• **Brano proposto**

Nessuno penserebbe che c'è una separazione di culture tra la matematica, la fisica, la chimica, la biologia, soltanto perché studiano aspetti diversi di un unico universo, a diversi livelli di complessità e di aggregazione. La stessa cosa vale per scienza e umanesimo: interessandosi alla natura, si arriva senza soluzione di continuità alla vita, all'uomo, alla coscienza, ai valori dell'umanesimo. La miglior prova che le culture non sono separate, è che non si capisce nemmeno dove potrebbe essere la linea di separazione!
Se esiste unità profonda tra le varie culture, come la si può far emergere?
Nel tuo saggio evidenzi la necessità di un processo di astrazione che non parta da un solo modello culturale. Ci sono segnali che questa impresa possa andare a buon fine?
Qui si tocca un tema leggermente diverso: il fatto, cioè, che di separazioni culturali, vere o fittizie, ce n'è più d'una. Non soltanto tra scienza e umanesimo, ma tra oriente e occidente, e tra nord e sud del mondo. Le incomprensioni sono tante, e per superare i provincialismi culturali di ogni tipo ci vuole molto studio e molta buona volontà.
Naturalmente, è più facile credere di avere in tasca la verità assoluta, e guardare gli altri dall'alto in basso.
Per arrivare a una cultura universale, degna di questo nome, bisogna lavorare sodo per capire le ragioni degli altri. Si tratta di aprirsi non solo alla scienza e all'umanesimo, ma anche alle culture di altri paesi e di altri popoli: altrimenti, si finisce di rimanere dei poveri provinciali, vittime del pregiudizio e della ristrettezza mentale. Quanto all'essere possibile, la risposta è semplice: si può, perché si deve.
Quale può essere il ruolo del CICAP in questo scenario? Quali i rischi da evitare?
Il rischio che il CICAP deve evitare è, sostanzialmente, di fare di ogni erba un fascio. La mia impressione, dall'esterno, è che spesso il CICAP professi un atteggiamento uguale e contrario a quello che vuole (giustamente) combattere: di fronte a gente che crede a tutto, non credere a niente. Una specie di integralismo scientista, da contrapporre a un integralismo fideista.

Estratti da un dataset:

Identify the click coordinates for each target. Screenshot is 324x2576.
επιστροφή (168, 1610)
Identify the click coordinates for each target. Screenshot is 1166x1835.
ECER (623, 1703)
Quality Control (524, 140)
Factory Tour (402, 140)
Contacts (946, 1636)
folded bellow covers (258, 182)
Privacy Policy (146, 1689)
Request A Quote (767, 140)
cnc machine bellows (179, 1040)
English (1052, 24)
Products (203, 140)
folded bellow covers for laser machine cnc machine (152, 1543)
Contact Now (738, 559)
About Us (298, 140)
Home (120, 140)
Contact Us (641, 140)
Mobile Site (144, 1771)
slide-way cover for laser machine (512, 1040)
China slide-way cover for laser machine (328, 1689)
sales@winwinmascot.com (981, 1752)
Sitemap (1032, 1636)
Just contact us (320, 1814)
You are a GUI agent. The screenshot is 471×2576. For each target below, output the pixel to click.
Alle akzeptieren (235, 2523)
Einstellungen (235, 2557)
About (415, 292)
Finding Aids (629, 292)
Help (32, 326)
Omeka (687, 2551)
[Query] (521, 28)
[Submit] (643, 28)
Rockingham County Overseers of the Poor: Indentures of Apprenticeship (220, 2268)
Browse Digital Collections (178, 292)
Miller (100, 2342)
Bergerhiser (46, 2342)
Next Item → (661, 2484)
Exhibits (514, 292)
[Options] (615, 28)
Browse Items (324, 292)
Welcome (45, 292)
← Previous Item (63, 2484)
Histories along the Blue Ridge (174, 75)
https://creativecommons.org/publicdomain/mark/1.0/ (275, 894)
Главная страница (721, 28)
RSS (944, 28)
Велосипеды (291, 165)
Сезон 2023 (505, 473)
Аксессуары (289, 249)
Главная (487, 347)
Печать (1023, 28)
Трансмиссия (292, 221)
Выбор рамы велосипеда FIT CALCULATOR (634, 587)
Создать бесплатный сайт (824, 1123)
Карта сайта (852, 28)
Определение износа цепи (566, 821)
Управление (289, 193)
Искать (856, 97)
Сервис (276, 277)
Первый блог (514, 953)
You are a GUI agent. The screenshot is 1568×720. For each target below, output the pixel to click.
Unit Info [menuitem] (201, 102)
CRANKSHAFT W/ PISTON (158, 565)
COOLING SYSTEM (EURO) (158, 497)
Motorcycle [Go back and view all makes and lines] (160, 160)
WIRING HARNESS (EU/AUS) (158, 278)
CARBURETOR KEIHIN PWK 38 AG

• **Consegna**
Nel brano sulla separazione tra le culture, qual è il rischio che il CICAP deve evitare? Per rispondere basta il brano.

• **Risposta scritta**
Fare di ogni erba un fascio.